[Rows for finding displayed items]
▬▬▬
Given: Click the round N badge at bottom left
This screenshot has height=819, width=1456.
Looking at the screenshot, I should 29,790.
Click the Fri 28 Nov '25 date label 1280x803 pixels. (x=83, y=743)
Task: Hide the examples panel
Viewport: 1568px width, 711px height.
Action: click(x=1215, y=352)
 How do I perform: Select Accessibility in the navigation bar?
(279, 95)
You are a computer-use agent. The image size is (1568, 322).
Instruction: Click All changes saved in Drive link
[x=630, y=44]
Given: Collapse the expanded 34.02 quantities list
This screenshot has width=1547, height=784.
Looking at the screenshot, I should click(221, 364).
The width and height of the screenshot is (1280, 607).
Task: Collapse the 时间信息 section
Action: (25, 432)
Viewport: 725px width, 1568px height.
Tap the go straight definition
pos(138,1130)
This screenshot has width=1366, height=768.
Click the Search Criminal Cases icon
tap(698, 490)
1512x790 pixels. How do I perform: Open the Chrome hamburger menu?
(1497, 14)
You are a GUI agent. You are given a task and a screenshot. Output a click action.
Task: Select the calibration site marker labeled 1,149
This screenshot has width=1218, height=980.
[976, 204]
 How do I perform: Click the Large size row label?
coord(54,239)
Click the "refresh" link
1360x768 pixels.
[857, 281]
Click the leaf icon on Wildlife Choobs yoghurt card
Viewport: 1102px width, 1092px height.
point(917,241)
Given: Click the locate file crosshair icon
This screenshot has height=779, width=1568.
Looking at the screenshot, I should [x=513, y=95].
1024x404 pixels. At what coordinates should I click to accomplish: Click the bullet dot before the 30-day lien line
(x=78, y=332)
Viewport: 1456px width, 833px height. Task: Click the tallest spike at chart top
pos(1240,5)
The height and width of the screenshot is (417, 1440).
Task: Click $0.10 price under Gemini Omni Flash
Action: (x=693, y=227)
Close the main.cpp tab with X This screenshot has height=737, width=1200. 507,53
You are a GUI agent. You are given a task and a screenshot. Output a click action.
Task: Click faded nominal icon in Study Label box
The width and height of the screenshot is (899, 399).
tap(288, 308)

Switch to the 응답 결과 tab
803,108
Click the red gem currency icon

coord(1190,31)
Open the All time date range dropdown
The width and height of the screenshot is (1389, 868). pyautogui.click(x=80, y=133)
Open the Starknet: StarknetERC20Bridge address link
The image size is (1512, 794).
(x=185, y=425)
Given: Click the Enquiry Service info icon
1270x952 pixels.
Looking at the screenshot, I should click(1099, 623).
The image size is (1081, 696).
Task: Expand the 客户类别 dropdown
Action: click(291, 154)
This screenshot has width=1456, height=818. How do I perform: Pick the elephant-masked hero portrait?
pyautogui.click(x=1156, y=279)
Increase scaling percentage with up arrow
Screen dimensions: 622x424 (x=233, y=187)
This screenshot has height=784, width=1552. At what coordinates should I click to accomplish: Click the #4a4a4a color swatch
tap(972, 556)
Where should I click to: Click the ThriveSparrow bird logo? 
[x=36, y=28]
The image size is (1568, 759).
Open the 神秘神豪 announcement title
▬▬▬
■ **Task to carry out**
Please return the rows above word for word, starting at the line that contains "Viewport: 725px width, 1568px height." and stopping after the line that contains "coord(54,239)".

■ **Response to this task**
Viewport: 725px width, 1568px height.
Tap the go straight definition
pos(138,1130)
This screenshot has width=1366, height=768.
Click the Search Criminal Cases icon
tap(698, 490)
1512x790 pixels. How do I perform: Open the Chrome hamburger menu?
(1497, 14)
You are a GUI agent. You are given a task and a screenshot. Output a click action.
Task: Select the calibration site marker labeled 1,149
This screenshot has width=1218, height=980.
[976, 204]
 How do I perform: Click the Large size row label?
coord(54,239)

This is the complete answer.